Page extract:

What Can Dance Do for Film?
Choreographer Damien Jalet discusses the impact of movement in film, Emilia Pérez and earning accolades at the Cannes Film Festival
Choreographer Damien Jalet discusses the impact of movement in film, Emilia Pérez and earning accolades at the Cannes Film Festival
This piece appears in the columns section of frieze 246, ‘Dance’
When I work on a film, I always ask myself: what is dance going to bring to it?
There was absolutely no indication about dance or choreography when I first read the script for Emilia Pérez (2024); however, all the music and dialogue was already written. I thought it would be challenging to bring dance into such a structured story. The director, Jacques Audiard, had no specific vision for this aspect of the film, and he had never worked with a choreographer. I think he hired me in part because I’ve worked in theatre and understand the actor-director relationship.
Jacques is constantly tweaking his scripts. Just when you think you’ve completed something, he’ll ask you to try something new. For him, the ideas only coalesce once the cameras are rolling. I told him, however, that choreographing several people is like steering a big ship: you cannot suddenly decide to make a U-turn; it takes a huge amount of time to synchronize so many people. I also wanted to make sure that the dance scenes felt necessary, not gratuitous. Only when we started diving into the material with a group of dancers were we able to experiment and understand how dance could help the film.

Source data:
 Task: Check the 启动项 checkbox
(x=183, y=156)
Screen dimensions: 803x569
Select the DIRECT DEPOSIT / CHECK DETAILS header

Work to do:
(a) Reproduce the stretch of the dance-in-film column from "What Can Dance" through "bring to it?".
(b) Write what comes next in the dance-in-film column, picking up after its final sentence.

Answers provided:
(a)
What Can Dance Do for Film?
Choreographer Damien Jalet discusses the impact of movement in film, Emilia Pérez and earning accolades at the Cannes Film Festival
Choreographer Damien Jalet discusses the impact of movement in film, Emilia Pérez and earning accolades at the Cannes Film Festival
This piece appears in the columns section of frieze 246, ‘Dance’
When I work on a film, I always ask myself: what is dance going to bring to it?

(b)
I come up with my best ideas when I’m working within certain constraints. My choreography is very much about transformation and adaptation: I’m always trying to bring dance out of its environment. That’s why I love collaborating with cinema and the visual arts. Dance is such a beautiful medium because you can use it to confront so many others. For Emilia Pérez, I wanted to find a way for the choreography to operate subtly and to avoid clichés of musical films. The dancers’ movements could be synchronized, but the dance was most manifest in the details.
For example, in the opening scene, where Rita [Zoe Saldaña] weaves through a public marketplace, you don’t realize initially that there’s choreography. But, after a couple minutes, it becomes clear that everything – even the way someone handles their shopping cart – has been planned to the millisecond. You can choreograph something – say, a finger wagging – and have three different layers of movement behind it. I work with that depth and play with illusion: how bodies enter and exit the frame; how their scale operates within it. It’s like a puzzle that’s building itself and, at a certain point, you understand the significance of the different pieces. I like how this kind of choreography requires the audience to complete the work. A film is a projection – not only in terms of the manipulation of light, but in how the audience perceives it. Cinema is all about what you project onto it and what it projects onto you: it’s a circle.
Doing any kind of performance is a collaborative process: I’m reliant on others for my work to be made. During filming, the Steadicam operator for Emilia Pérez, Sacha Naceri, became like a dancer; he sweated more than anybody on set so he could make those camera movements choreographic. Even the editor is a kind of second choreographer, deciding how a dance is framed and what makes it into the final cut. These people are not tools: they are humans who bring to each project their own moods, insecurities and amazing ideas. Collaborations are the best way to get out of your comfort zone because you’re required to attune yourself to someone else’s vision. I’ve learned so much from every artist I’ve collaborated with, Jacques included. In my creative partnerships, we challenge one another, going back and forth until we land on a result that feels right.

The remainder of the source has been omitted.